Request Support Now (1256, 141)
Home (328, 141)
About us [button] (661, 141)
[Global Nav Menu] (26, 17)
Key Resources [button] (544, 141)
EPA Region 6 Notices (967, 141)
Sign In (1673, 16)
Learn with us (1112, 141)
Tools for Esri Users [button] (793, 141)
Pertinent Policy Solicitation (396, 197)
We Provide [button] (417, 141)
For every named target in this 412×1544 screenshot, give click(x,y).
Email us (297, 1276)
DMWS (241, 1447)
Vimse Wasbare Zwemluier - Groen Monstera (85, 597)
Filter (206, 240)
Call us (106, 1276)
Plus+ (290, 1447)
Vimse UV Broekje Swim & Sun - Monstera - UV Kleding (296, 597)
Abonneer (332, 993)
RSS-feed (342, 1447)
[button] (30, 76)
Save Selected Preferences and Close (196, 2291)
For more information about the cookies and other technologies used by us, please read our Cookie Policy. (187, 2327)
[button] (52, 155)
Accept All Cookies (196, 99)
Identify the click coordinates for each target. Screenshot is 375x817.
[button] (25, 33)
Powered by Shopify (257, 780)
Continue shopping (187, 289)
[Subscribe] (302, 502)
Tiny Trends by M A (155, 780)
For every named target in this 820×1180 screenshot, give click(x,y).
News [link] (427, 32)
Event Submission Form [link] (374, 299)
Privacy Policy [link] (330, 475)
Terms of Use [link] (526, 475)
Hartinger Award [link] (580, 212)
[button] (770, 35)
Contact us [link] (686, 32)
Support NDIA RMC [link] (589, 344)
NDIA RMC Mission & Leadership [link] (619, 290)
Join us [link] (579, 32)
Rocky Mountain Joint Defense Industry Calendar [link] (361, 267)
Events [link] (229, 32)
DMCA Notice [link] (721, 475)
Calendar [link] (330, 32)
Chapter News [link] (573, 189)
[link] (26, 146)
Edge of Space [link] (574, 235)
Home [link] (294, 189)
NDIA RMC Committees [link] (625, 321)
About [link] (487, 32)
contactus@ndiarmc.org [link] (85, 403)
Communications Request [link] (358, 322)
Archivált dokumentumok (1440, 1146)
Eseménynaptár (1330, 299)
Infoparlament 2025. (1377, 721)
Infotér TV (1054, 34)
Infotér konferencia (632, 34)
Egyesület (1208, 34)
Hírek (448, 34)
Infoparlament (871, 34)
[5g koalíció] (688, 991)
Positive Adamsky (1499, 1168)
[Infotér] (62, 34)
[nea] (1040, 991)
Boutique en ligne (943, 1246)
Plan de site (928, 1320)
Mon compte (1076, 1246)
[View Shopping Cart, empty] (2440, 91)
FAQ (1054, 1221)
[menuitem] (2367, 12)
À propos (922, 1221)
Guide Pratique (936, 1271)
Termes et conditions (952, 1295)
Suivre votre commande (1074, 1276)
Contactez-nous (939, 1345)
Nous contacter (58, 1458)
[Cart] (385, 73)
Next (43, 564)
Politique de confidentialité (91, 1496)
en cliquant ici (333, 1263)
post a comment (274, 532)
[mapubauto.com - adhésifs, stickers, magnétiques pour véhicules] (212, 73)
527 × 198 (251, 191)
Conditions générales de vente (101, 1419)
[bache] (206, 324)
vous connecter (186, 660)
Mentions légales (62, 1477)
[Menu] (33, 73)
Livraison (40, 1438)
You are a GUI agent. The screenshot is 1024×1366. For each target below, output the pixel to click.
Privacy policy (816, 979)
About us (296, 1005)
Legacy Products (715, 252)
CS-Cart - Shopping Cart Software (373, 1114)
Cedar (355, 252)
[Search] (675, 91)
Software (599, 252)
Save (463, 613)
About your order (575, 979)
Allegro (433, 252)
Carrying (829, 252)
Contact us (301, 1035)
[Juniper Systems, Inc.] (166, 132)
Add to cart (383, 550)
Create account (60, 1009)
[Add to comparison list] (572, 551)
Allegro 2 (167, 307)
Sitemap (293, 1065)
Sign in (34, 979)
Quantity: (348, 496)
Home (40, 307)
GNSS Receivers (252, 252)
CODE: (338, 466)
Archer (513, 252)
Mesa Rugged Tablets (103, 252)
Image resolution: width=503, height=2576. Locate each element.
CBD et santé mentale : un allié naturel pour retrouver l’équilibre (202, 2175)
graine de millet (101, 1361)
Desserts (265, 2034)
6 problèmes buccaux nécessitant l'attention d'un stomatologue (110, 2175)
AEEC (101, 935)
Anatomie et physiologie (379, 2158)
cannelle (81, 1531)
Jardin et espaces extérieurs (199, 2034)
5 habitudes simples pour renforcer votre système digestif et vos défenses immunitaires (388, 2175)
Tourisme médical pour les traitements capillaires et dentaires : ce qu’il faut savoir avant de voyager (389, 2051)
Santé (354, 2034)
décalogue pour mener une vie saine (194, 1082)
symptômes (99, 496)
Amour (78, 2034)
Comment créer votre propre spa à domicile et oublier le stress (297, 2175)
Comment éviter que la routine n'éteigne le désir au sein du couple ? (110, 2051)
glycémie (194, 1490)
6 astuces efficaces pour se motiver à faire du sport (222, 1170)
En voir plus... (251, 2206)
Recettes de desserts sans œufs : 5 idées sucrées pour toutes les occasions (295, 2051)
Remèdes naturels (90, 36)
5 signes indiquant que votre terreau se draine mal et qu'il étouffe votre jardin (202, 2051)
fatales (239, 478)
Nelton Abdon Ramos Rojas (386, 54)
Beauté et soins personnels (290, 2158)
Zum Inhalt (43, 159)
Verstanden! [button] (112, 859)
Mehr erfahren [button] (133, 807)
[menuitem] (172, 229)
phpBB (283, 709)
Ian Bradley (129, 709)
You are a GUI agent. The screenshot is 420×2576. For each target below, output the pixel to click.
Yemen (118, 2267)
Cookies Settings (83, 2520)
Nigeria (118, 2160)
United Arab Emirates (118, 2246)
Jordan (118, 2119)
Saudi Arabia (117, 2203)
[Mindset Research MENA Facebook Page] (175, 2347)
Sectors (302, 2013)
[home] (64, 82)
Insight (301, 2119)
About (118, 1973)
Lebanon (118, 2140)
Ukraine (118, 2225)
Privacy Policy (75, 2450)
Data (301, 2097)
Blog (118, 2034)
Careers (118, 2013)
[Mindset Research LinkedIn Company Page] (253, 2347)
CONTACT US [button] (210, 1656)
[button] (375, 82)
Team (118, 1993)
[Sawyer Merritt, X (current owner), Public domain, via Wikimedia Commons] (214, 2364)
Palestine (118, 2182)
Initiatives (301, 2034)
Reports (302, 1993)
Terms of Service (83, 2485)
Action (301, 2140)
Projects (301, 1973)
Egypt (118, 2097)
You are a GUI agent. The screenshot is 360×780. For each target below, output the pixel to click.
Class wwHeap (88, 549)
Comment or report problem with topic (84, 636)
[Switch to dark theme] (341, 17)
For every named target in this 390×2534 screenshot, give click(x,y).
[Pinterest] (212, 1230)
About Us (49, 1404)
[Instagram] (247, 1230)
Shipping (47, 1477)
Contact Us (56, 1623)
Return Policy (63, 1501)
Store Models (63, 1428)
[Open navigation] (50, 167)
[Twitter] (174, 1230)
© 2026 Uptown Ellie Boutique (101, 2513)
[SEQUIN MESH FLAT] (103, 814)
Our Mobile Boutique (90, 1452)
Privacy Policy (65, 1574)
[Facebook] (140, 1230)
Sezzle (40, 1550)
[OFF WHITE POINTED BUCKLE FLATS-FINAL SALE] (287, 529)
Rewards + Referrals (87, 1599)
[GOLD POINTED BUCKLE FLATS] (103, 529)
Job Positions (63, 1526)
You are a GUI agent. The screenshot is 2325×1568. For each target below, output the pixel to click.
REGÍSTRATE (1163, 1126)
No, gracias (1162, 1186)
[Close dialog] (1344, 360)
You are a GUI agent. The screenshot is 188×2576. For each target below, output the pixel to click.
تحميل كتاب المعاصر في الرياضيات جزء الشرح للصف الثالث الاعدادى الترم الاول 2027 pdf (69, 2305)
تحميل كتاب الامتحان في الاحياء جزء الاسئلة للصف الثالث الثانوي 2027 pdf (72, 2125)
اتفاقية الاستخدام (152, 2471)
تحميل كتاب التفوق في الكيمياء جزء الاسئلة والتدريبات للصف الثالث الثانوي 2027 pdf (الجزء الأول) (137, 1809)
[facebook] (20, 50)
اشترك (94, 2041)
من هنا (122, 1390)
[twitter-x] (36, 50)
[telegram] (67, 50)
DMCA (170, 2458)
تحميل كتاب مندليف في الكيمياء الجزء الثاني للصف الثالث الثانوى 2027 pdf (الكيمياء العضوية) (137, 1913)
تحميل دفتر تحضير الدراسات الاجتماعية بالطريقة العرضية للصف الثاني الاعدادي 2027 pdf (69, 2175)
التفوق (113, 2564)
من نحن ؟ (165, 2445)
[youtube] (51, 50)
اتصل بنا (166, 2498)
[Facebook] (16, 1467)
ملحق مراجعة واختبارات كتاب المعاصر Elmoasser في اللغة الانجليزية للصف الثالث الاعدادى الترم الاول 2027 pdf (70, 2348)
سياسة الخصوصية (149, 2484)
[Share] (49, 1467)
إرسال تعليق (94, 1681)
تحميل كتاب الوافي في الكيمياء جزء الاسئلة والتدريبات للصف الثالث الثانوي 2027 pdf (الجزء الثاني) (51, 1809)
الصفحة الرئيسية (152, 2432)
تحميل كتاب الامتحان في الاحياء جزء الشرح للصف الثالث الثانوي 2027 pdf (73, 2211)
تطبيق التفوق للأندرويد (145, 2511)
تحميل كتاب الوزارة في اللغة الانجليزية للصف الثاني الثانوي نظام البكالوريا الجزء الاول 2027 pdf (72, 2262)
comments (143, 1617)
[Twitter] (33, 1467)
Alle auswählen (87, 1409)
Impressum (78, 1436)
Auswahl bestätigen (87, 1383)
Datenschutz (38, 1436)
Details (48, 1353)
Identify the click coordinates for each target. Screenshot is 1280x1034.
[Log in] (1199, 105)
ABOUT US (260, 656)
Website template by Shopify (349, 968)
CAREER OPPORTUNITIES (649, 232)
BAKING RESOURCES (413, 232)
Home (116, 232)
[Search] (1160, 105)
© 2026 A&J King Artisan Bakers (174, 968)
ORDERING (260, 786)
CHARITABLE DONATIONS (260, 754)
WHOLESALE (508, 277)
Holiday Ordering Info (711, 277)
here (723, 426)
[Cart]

:::::

Only the lines from the beginning of the listing through the line containing "For every named target in this 412×1544" are wanted, each restated word for word.

__Response area__
Request Support Now (1256, 141)
Home (328, 141)
About us [button] (661, 141)
[Global Nav Menu] (26, 17)
Key Resources [button] (544, 141)
EPA Region 6 Notices (967, 141)
Sign In (1673, 16)
Learn with us (1112, 141)
Tools for Esri Users [button] (793, 141)
Pertinent Policy Solicitation (396, 197)
We Provide [button] (417, 141)
For every named target in this 412×1544 screenshot, give click(x,y).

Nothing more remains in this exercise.